In manette il fondatore di Ftx La parabola di Mister Bitcoin

Crac della piattaforma di trading, il 30enne Sam Bankman-Fried è stato arrestato alle Bahamas. Dagli Stati Uniti accuse di frode e riciclaggio al baby imprenditore. "Ha costruito un castello di carte"

di Franca Ferri

Il castello di carte (false) costruito da Sam Bankman-Fried è crollato e lunedì sera si è trasformato nei muri di una cella: per ora alle Bahamas, e in futuro forse in un carcere degli Stati Uniti. Un baratro che l’ex ragazzo prodigio delle criptovalute non si aspettava, visto che ieri avrebbe dovuto deporre davanti a una commissione del Congresso sul crollo di Ftx, la società per lo scambio di criptovalute che aveva fondato nel 2019. Società che ha dichiarato bancarotta poco più di un mese fa, lasciando un vuoto di diversi miliardi di dollari, ancora da quantificare con esattezza. E nel frattempo, è arrivata l’accusa formale di frode e riciclaggio.

Trent’anni computi a marzo, di origini ebraiche, nato a Stanford (in California) dove entrambi i genitori insegnano legge nella prestigiosa università, laurea in fisica in una facoltà altrettanto prestigiosa, il Mit, il Massachusetts Institute of Technology. Un curriculum perfetto per il ruolo del genio che fonda un impero finanziario: solo ad aprile il suo patrimonio personale veniva stimato da Forbes attorno ai 26 miliardi di dollari, il 60esimo al mondo. Genio e sregolatezza: dopo una breve esperienza a Wall Street, S.B.F. (come viene chiamato) fonda nel 2017 la sua prima società, Alameda research, quella dove poi dirotterà un fiume di denaro preso a piene mani da Ftx.

Vegano, filantropo con donazioni milionarie per la riduzione della povertà nel mondo, attento alle cause sociali e al cambiamento climatico. Non più tardi di febbraio 2022, la sua Fondazione FTX aveva lanciato il Future Fund, un fondo per investimenti per il miglioramento dell’umanità. Finanziatore della campagna di Biden, era accolto bene, benissimo anche a Wshington, dove vestito sempre in modo casual spiegava ai politici in giacca e cravatta i vantaggi delle criptovalute.
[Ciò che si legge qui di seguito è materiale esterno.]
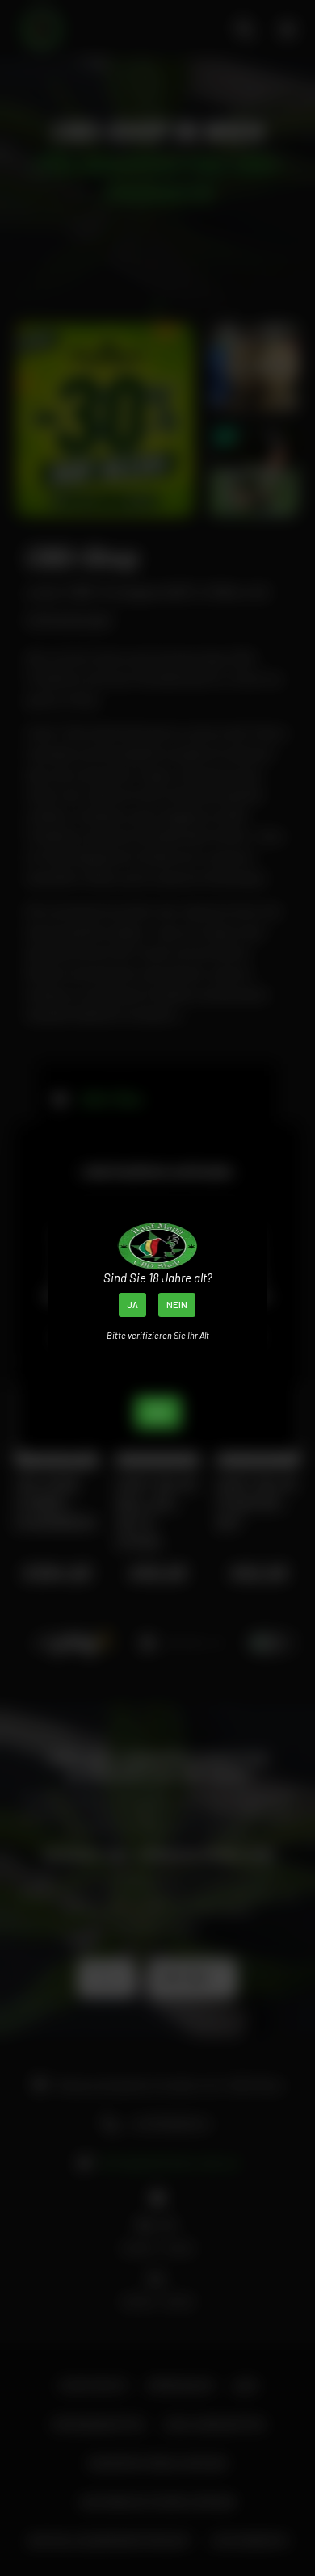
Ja (132, 1304)
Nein (176, 1304)
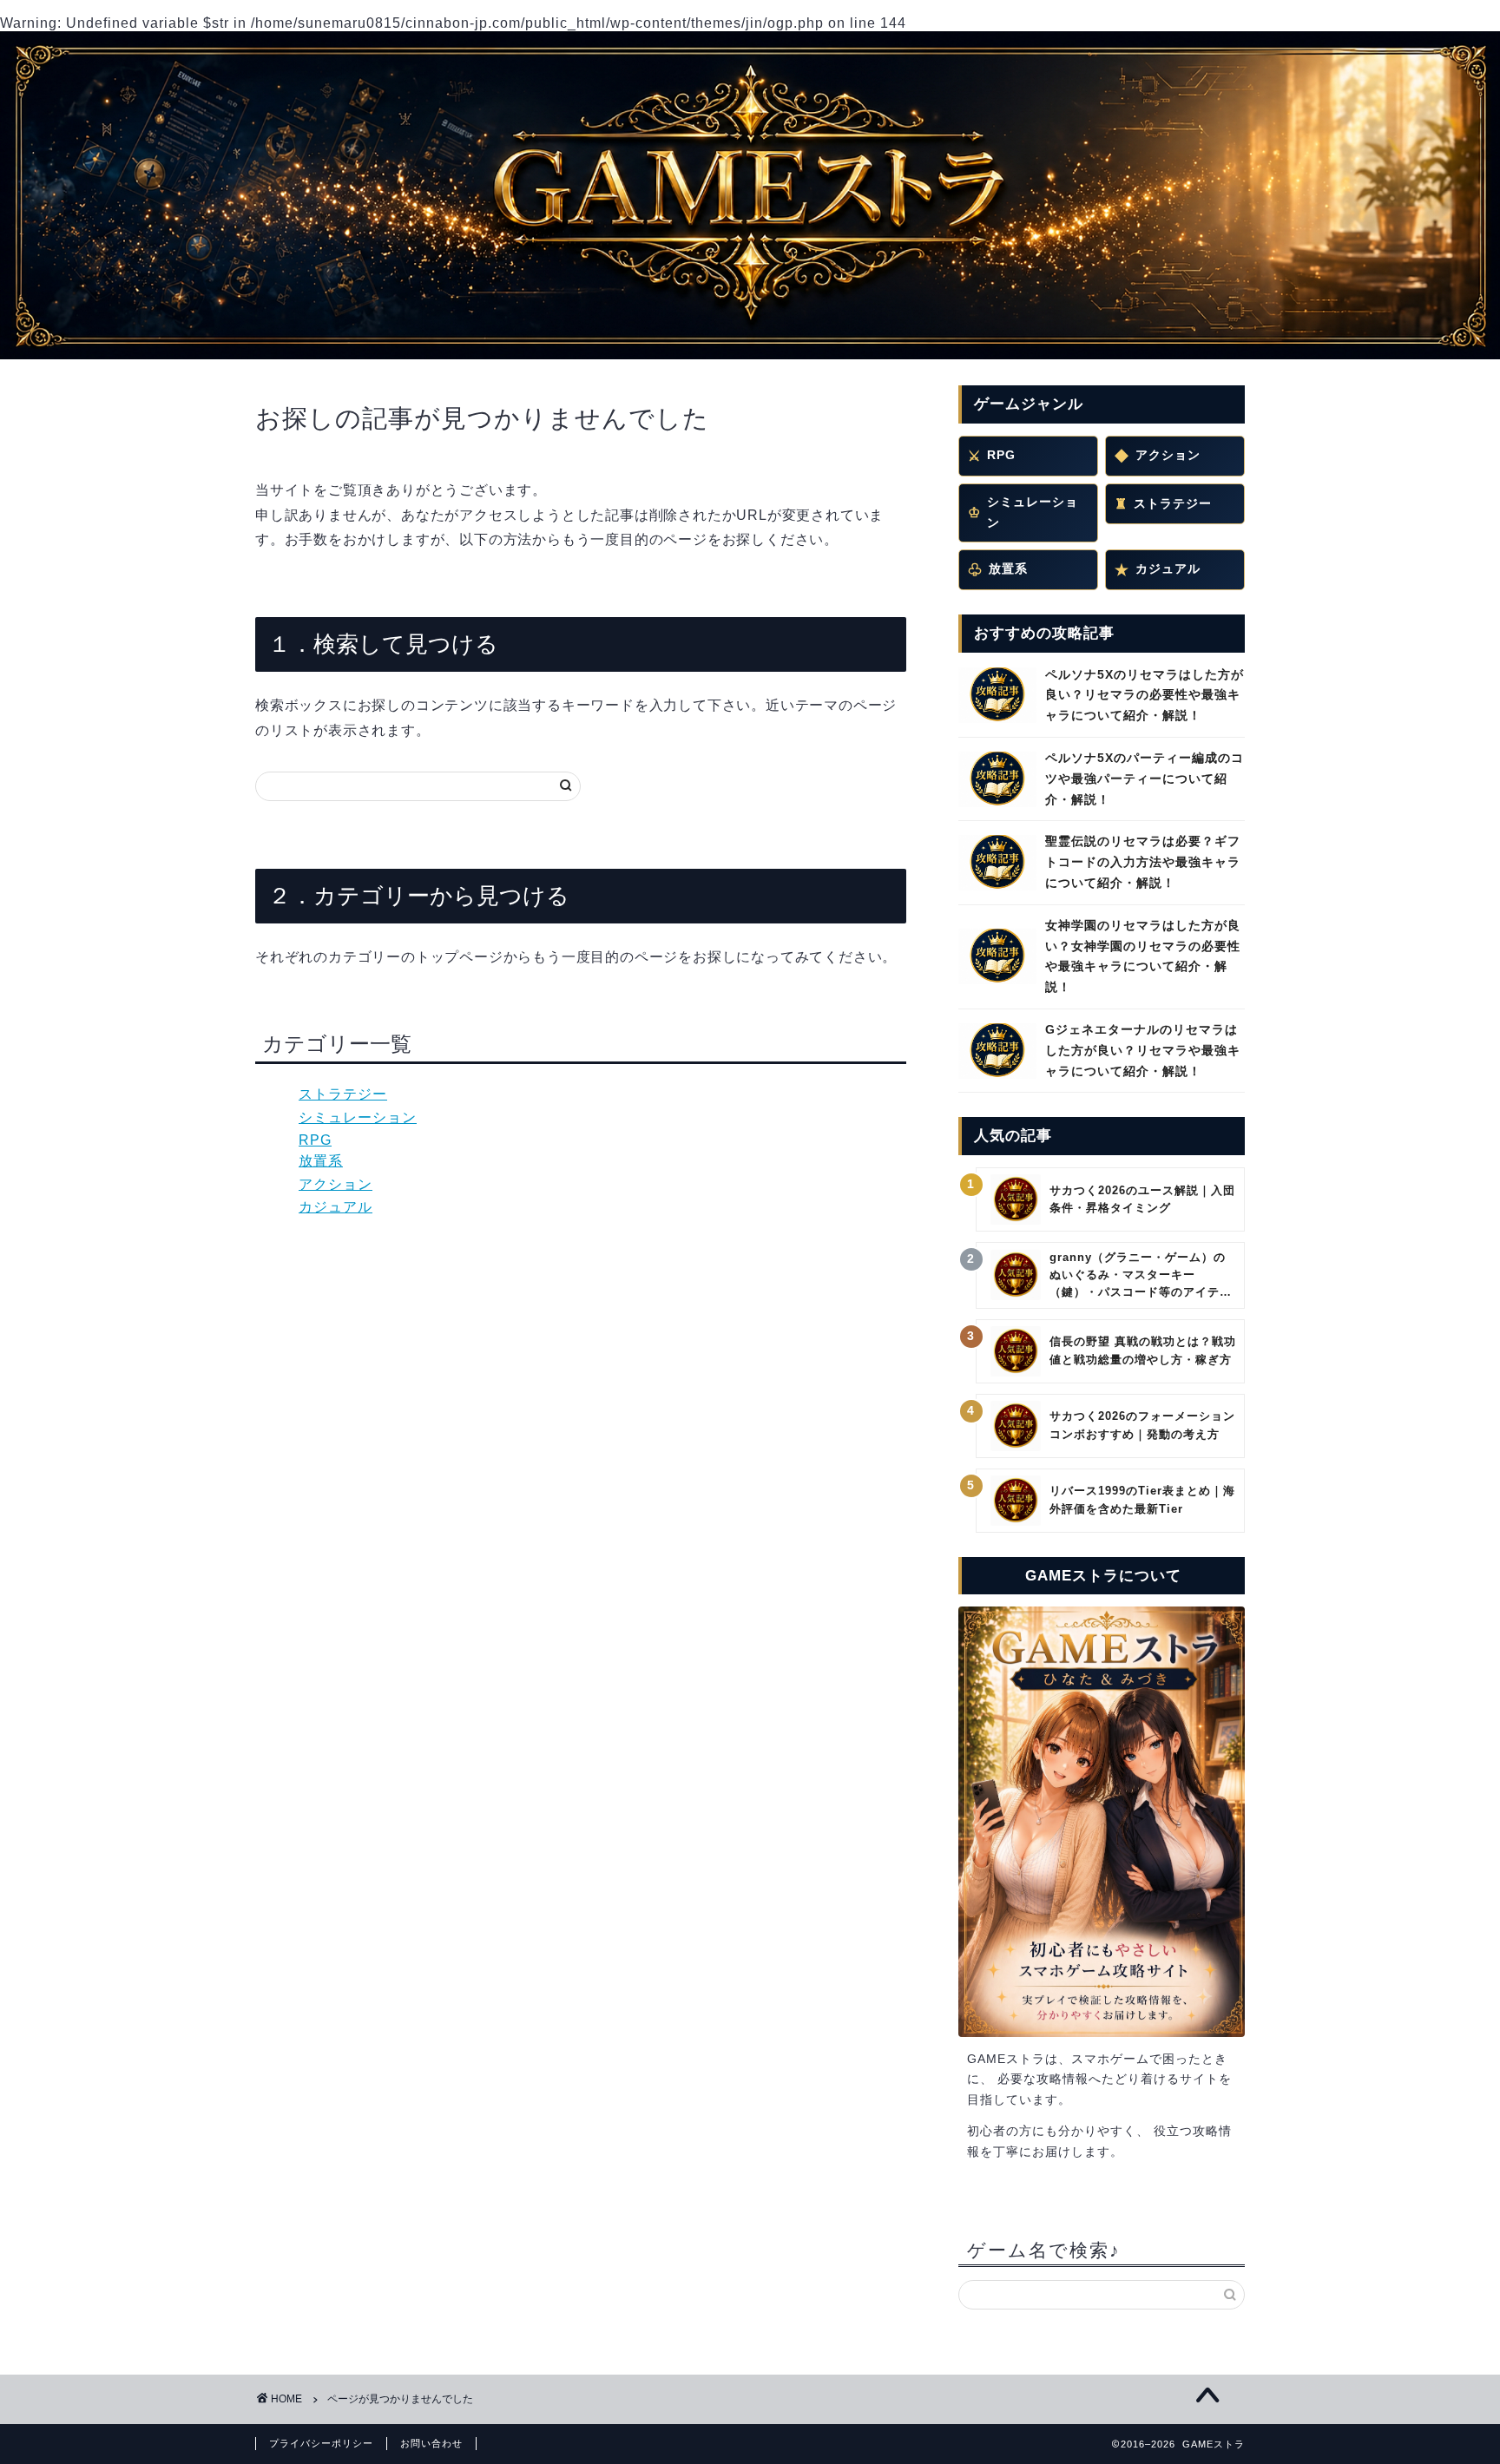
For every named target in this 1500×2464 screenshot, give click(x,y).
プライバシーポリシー (321, 2443)
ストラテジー (343, 1094)
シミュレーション (358, 1117)
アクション (335, 1184)
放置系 (321, 1160)
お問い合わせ (431, 2443)
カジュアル (335, 1206)
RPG (315, 1140)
Dietro all’immagine patinata dell’under 30 più ricco del mondo, c’era la realtà delle Bahamas, dove aveva comprato una villa sontuosa (oltre ad aver trasferito la sede legale di Ftx). Villa in cui vivevano, oltre a Sam, una decina di inquilini, con realzioni sentimentali variamente incrociate, e lunghe nottate a base di metanfetamine e videogames. Soldi a palate, dirottati anche su altri collaborori di Ftx, e spesi in viaggi di lusso e stipendi esorbitanti. A libro paga era finito anche il padre, il professor Joseph Bankman, che nell’ultimo anno si è recato spesso alle Bahamas per dare consulenze legali. La madre, Barbara Fried, non ha avuto ruoli diretti in Ftx, ma il figlio ha finanziato ampiamente una rete politica messa in piedi dalla professoressa. E ora anche i genitori sono nel mirino della giustizia Usa.